**Task brief:** Take each line below that has "computer" and copy it.

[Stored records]
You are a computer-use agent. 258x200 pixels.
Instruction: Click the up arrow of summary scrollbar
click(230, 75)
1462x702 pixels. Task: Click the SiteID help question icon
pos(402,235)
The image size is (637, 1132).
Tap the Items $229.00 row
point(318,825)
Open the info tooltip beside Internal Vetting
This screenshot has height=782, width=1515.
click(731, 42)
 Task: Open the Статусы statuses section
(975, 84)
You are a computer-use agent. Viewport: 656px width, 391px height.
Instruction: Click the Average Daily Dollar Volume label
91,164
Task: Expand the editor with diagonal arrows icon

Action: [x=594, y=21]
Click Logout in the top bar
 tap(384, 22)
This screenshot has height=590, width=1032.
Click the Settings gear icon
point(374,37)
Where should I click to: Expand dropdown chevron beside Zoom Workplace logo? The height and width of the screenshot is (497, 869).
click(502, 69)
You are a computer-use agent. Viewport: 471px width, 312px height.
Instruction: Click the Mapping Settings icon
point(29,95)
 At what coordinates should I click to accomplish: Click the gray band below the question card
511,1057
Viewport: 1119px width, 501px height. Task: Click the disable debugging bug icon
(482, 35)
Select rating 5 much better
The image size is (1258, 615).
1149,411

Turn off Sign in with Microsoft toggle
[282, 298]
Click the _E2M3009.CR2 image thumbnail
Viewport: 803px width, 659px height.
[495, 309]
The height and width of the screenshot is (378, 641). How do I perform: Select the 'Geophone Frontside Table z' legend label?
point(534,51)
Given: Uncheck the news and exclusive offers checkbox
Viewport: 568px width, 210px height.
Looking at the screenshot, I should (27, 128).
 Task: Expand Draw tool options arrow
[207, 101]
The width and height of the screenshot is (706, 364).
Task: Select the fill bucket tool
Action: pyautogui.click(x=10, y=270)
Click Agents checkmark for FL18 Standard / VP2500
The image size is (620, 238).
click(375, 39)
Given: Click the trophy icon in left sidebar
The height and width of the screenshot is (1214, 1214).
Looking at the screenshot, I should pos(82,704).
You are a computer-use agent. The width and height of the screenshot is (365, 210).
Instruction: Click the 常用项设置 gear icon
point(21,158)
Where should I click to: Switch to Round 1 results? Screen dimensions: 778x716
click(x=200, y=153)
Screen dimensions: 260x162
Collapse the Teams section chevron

**Task answer:**
You are a computer-use agent. 258x200 pixels.
You are a computer-use agent. Viewport: 656px width, 391px height.
You are a computer-use agent. Viewport: 471px width, 312px height.
You are a computer-use agent. The width and height of the screenshot is (365, 210).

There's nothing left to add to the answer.